All of these experiences throughout my childhood and the rest of my life thus far have left me with an insatiable desire to get out and explore more. I have a need I can feel in my heart to be out there as far as I can get, and to see things you can only see when you commit to truly spending time in the wilderness. Coming to little Trout Creek, Montana, I was not at all prepared for how deeply I would fall in love with the rugged mountains and rolling horizons you can see from their peaks, or with the feeling of being truly alone with the woods, nothing in the moment connecting me to anything in the outside world except a radio. The wilderness out here in Western Montana has a lot of similarities to the wilderness at home in Western Washington, but it still feels completely its own thing. At the beginning of this summer, I was genuinely terrified by the idea of going up these mountains alone, and now I long for the chance to come back and do it again before I’ve even left. There is one experience in particular that stands out in my memories of the wilderness here, and that is the memory of my first-ever backpacking trip, to Wanless Lake.

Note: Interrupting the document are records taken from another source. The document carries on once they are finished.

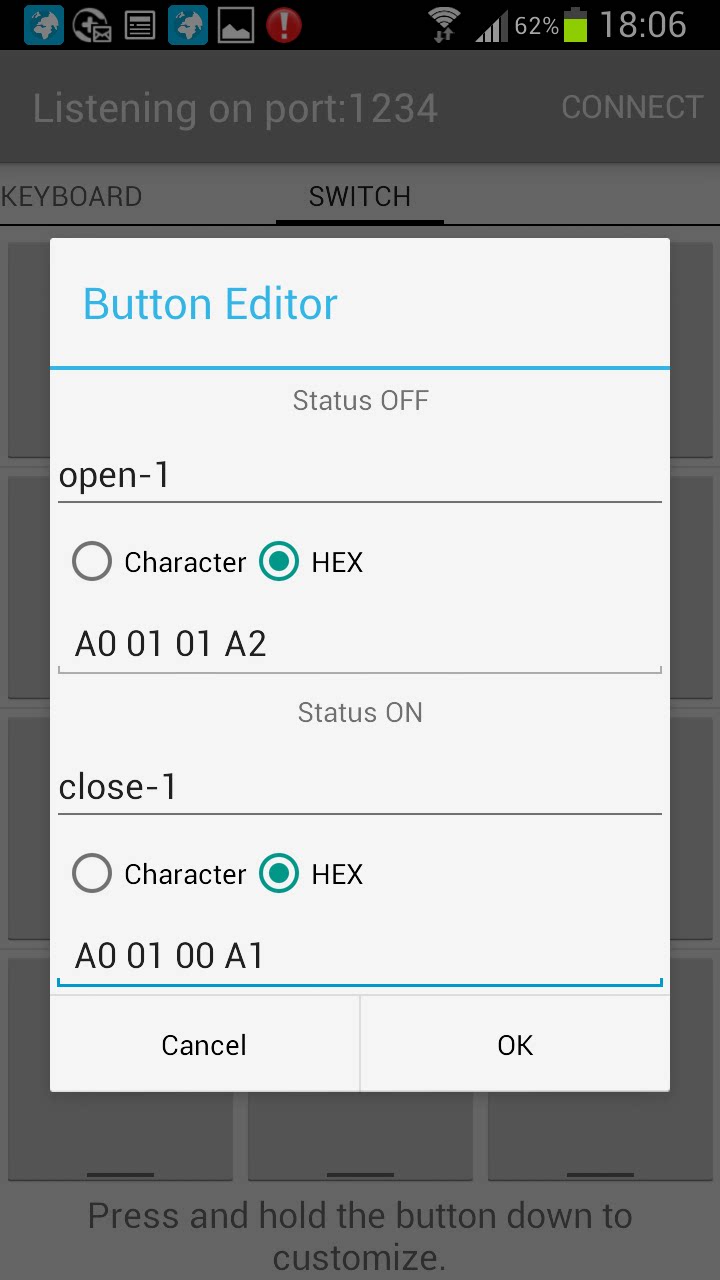
Task: Switch to the SWITCH tab
Action: tap(360, 196)
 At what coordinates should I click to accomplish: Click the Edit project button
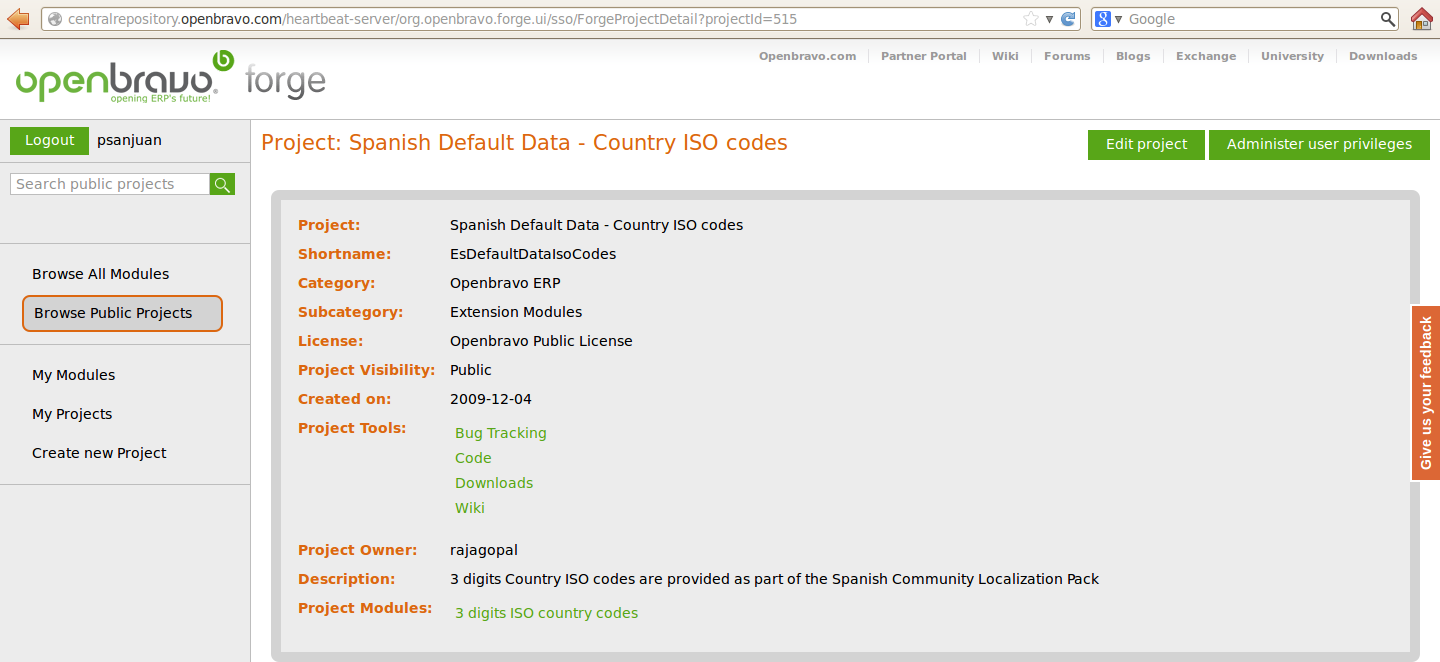coord(1146,144)
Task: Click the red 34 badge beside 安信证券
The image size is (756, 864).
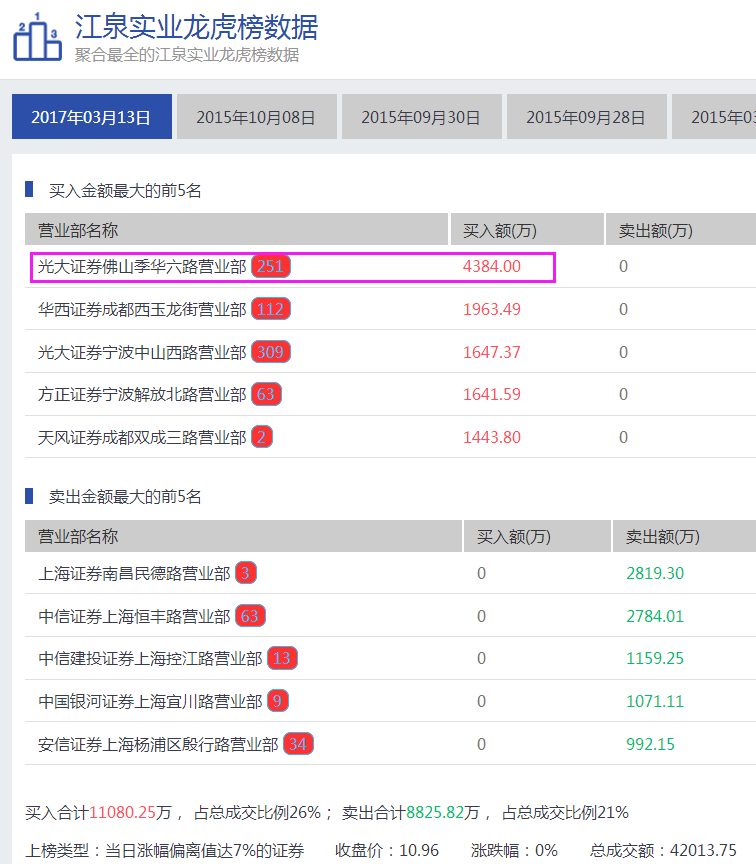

Tuesday, August 9th, 2022, I woke up at 5am, got dressed, put on my ~60lb pack, and left for the trailhead. I was hiking out a day later than the trail crew, so I would meet them at the campsite by the lake whenever I got there. This being my first time backpacking, I had no idea what to expect, nor really an accurate idea of how far I had to go. I didn’t realize how much the heavier pack would slow me down, and hurt me to carry, which left me disappointed with how slow I was going. Because of this, any time I wanted to stop, I did my best to make myself go just a little bit farther and only allowed short breaks standing in the trail. If I sat, it was too hard to stand back up with the pack on, and nearly impossible to put the pack on standing up. Eventually, after four of the most demanding hours of my life, I made it to the wilderness boundary. I radioed the crew and headed down into the basin to meet them, excited to get to camp and take my pack off.
There were moments on the hike up where I genuinely questioned why I had volunteered to go on this trip, if it would be worth it. But then once I stopped and looked out at the sea of mountains surrounding me, when I sat by the lake quietly filtering water, when I woke up in my hammock watching the final stars disappear above the mountains until a squirrel decided to be my alarm clock, I knew that I would do it all over again in a heartbeat, and that I would carry this experience with me throughout the rest of my life.
The last day, hiking out, I wanted nothing more than to never be there again, not if it meant carrying that pack and hiking in those boots for what felt like an entire day. But blisters aside, as we drove away from the trailhead back to the Ranger Station, I was sad, and I knew I would need to get back there some day. The feeling of being so surrounded by nature, completely isolated from the pressures of everyday life, it is what I have been chasing since my childhood, and to have found it here in Montana is such a gift, I will not be able to stay away for long, no matter where else my life takes me.
Rachel Torgerson is this summer’s Back Country Ranger for the Friends of Scotchman Peaks Wilderness, from Bellingham, WA. She is majoring in Recreation Management and Leadership at WWU, and is looking forward to visiting Montana again next year.